(Stored data entries)

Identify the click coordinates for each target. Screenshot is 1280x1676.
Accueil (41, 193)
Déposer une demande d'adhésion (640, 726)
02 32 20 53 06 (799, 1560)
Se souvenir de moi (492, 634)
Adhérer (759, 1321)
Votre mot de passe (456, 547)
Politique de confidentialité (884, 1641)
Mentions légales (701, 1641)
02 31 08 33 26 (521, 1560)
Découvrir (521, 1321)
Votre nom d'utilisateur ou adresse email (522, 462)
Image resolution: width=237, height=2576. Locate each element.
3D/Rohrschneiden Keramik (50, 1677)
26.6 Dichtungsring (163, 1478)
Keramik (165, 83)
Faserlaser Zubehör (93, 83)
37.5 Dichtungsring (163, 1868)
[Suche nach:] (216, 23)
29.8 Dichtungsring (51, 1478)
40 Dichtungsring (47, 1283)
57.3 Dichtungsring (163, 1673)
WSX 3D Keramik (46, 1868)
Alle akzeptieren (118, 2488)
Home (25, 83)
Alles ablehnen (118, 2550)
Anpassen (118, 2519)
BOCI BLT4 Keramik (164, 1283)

| PROBLEM TO SOLVE |
Restate word for word the entries above, starting at the line with "Image resolution: width=237, height=2576." and ending at the line with "[Suche nach:] (216, 23)", inclusive, and no others.

| OUTPUT OF THE EXERCISE |
Image resolution: width=237, height=2576. Locate each element.
3D/Rohrschneiden Keramik (50, 1677)
26.6 Dichtungsring (163, 1478)
Keramik (165, 83)
Faserlaser Zubehör (93, 83)
37.5 Dichtungsring (163, 1868)
[Suche nach:] (216, 23)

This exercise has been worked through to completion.